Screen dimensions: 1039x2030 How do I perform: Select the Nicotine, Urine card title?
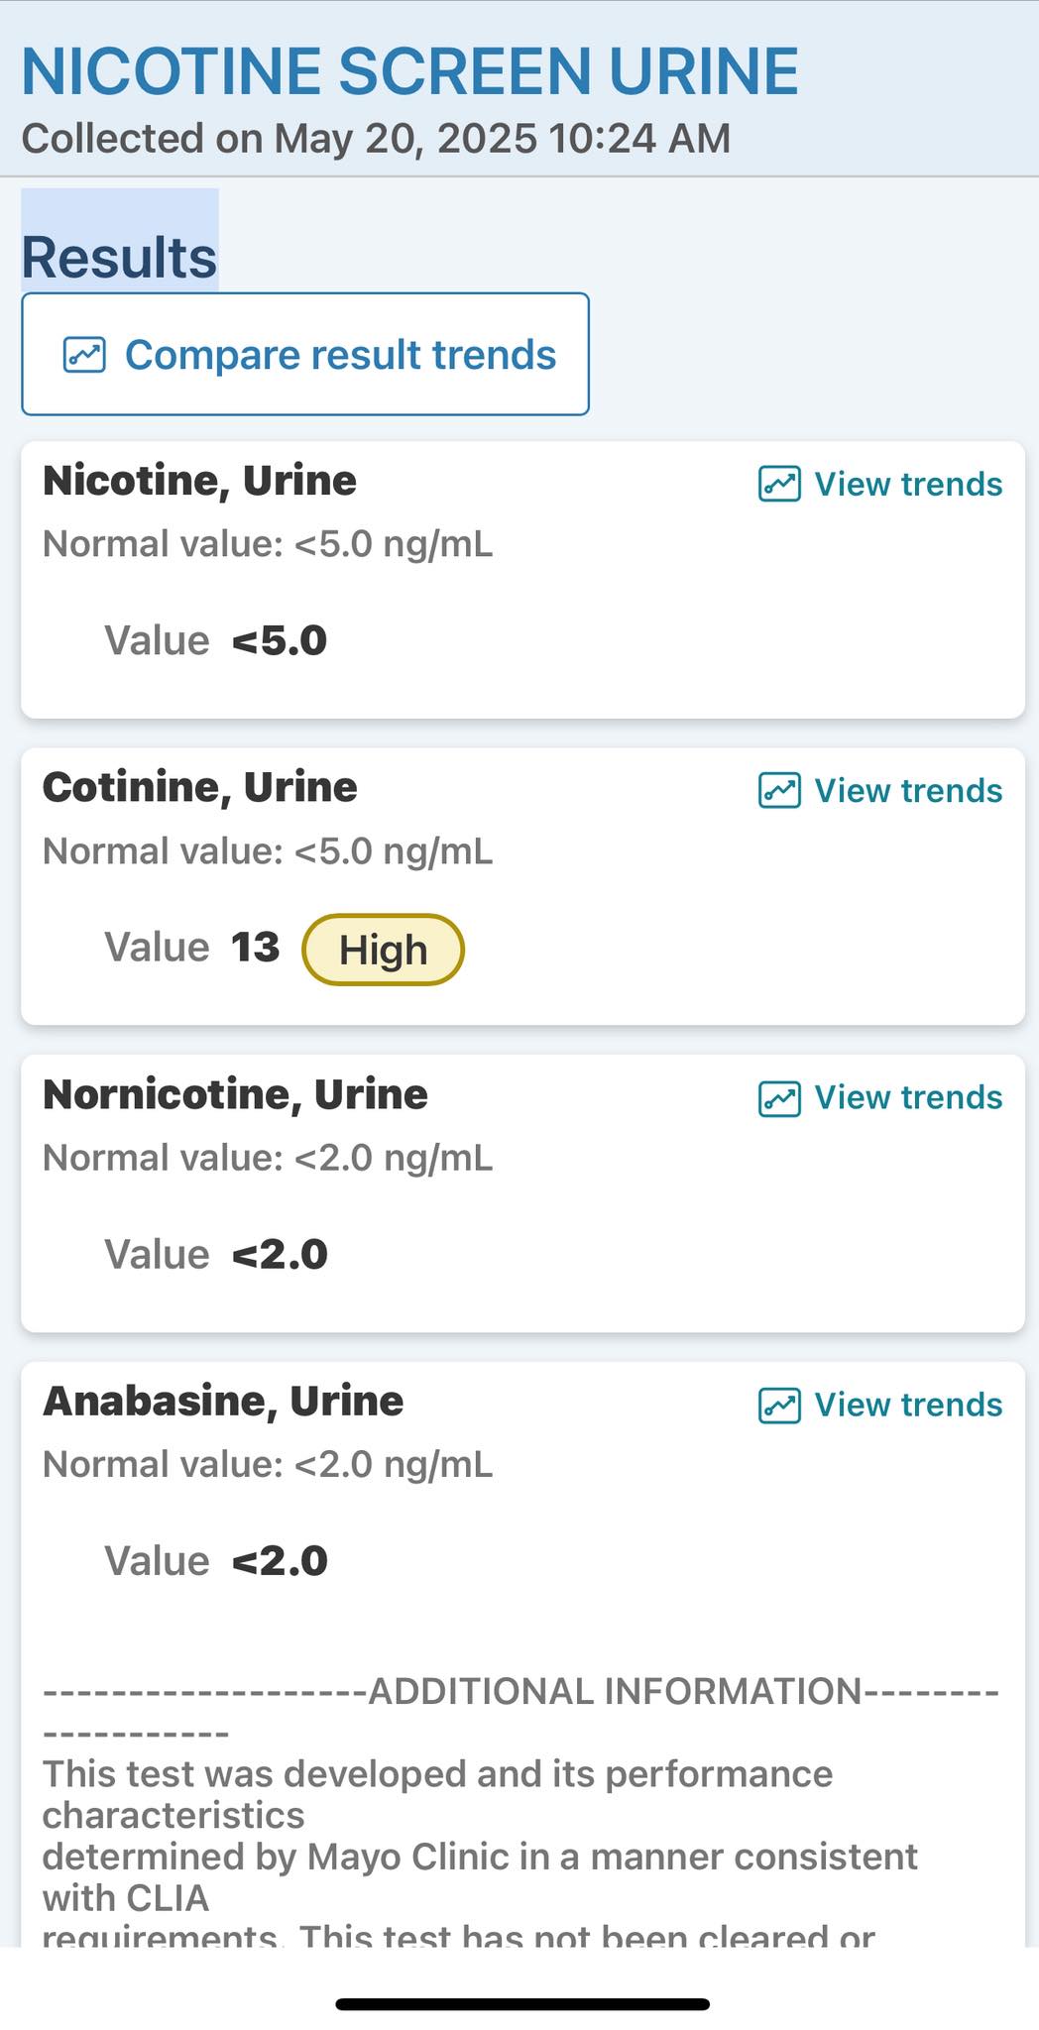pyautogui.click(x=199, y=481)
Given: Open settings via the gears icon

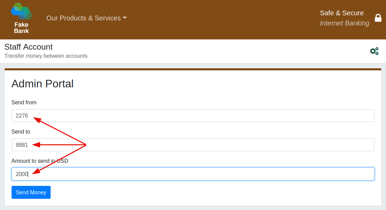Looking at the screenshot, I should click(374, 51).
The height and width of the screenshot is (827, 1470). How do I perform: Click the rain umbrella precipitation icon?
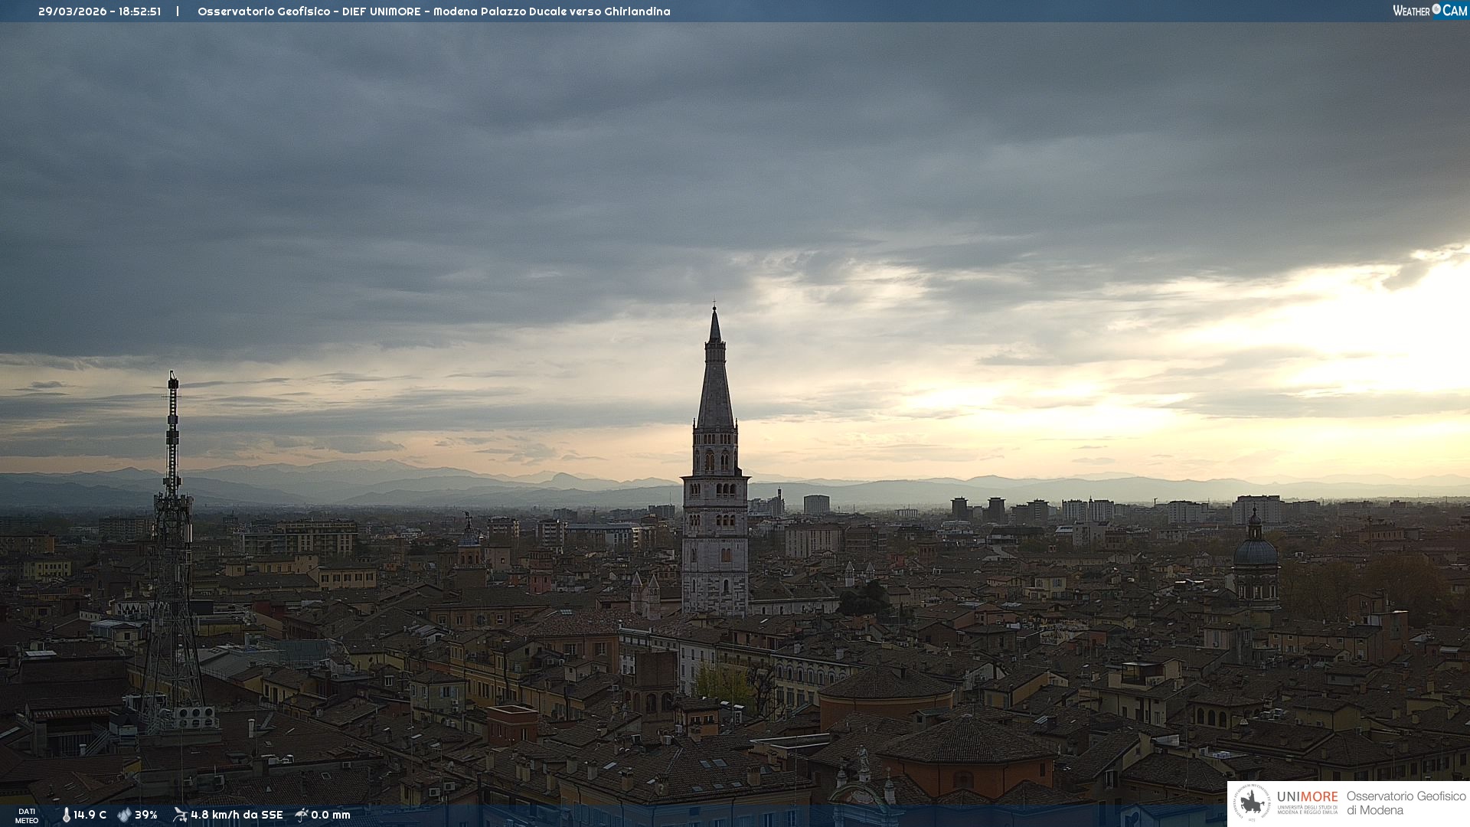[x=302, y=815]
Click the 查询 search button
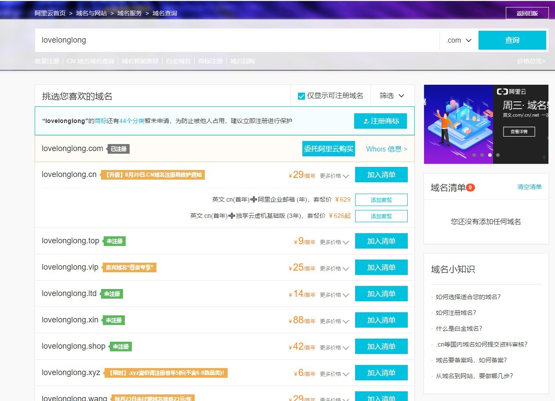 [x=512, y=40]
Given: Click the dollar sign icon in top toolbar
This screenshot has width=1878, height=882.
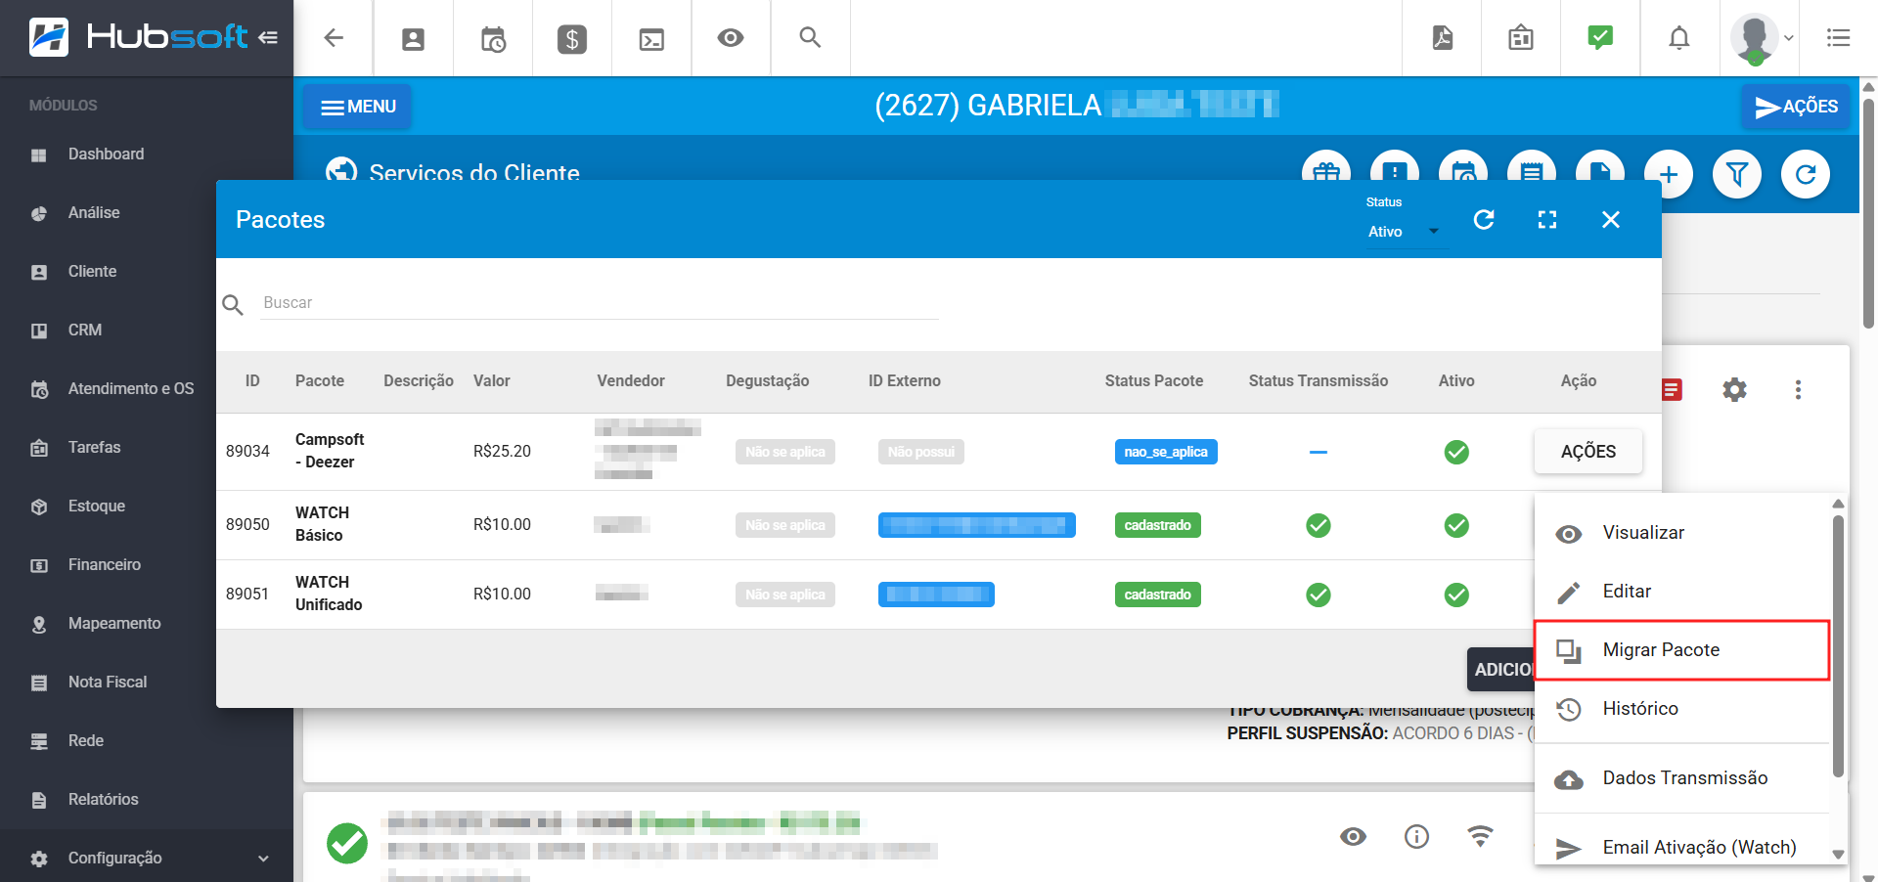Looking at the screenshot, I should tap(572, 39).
◆ ◆ ◆
#### TASK TO COMPLETE
Rewrite the listing above as a JSON list of strings, with one string for each line and no blank lines. Leave out the pictures.

#### FINAL RESULT
[
  "Screen dimensions: 1039x2030 How do I perform: Select the Nicotine, Urine card title?",
  "pyautogui.click(x=199, y=481)",
  "Given: Open settings via the gears icon",
  "Looking at the screenshot, I should click(374, 51).",
  "The height and width of the screenshot is (827, 1470). How do I perform: Click the rain umbrella precipitation icon?",
  "[x=302, y=815]",
  "Click the 查询 search button",
  " [x=512, y=40]",
  "Given: Click the dollar sign icon in top toolbar",
  "This screenshot has width=1878, height=882.",
  "Looking at the screenshot, I should tap(572, 39)."
]